The long-term establishment of ancient organisms that have undergone whole genome duplications (paleopolyploids) has been exceedingly rare. On the other hand, tens of thousands of now-living species, both plants and animals, are polyploid, and contain multiple copies of their genome (neopolyploids). The apparent paucity of ancient genome duplications and the existence of so many species that are currently polyploid provide an interesting and fascinating enigma. A question that remains to be answered is whether these older genome duplications have survived by coincidence or whether they could survive only because they did occur, or were selected for, at very specific times, for instance during major ecological upheavals and periods of extinction. It has indeed been proposed that chromosome doubling conveys greater stress tolerance by, for instance, fostering slower development, delayed reproduction, longer life span, and greater defence against pathogens and herbivores.  Furthermore, polyploids have also been considered to have greater ability to colonize new or disturbed habitats. If polyploidy allowed many plant lineages to survive and adapt during global changes, as previously suggested, we might wonder whether polyploidy will confer a similar advantage in the current period of global warming and general ecological pressure caused by the human race. Given predictions that species extinction is now occurring at as high rates as during previous mass extinctions, does the presumed extra adaptability of polyploid plants mean they will become the dominant species? In the current research proposal, we hope to address these questions at different levels through 1) the analysis of whole plant genome sequence data and 2) the in silico modelling and evolution of artificial gene regulatory networks to mimic the genomic consequences of genome doubling and how this may affect network structure, redundancy, rewiring, and dosage balance. Furthermore, we aim at using simulated robotic models running on artificial gene regulatory networks in complex and challenging environments to evaluate how both natural and artificial organism populations can potentially benefit from gene and genome duplications for adaptation, survival, and evolution in general.  

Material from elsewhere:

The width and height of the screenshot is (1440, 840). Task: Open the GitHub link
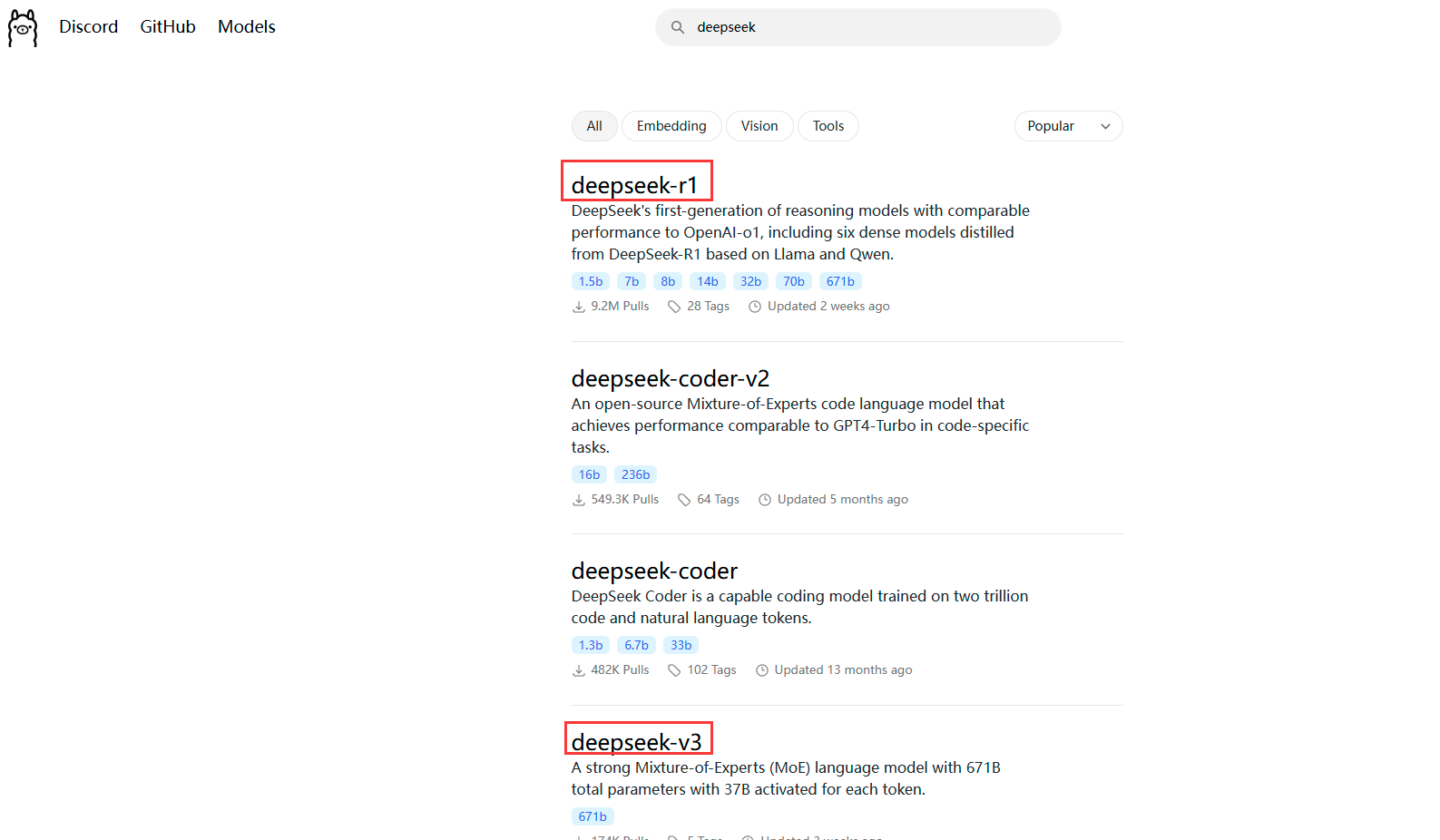click(x=168, y=27)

DOUBLE-UP will explain how organisms - through the evolution of their duplicated genomes - have been able to diversify, compete for niches, and survive ecological turmoil.  DOUBLE-UP should also allow prediction of future species evolution.  DOUBLE-UP is a truly interdisciplinary proposal that will open up new horizons and perspectives for different fields of research, from bioinformatics and systems biology over comparative and evolutionary biology, to network modelling and evolutionary robotics.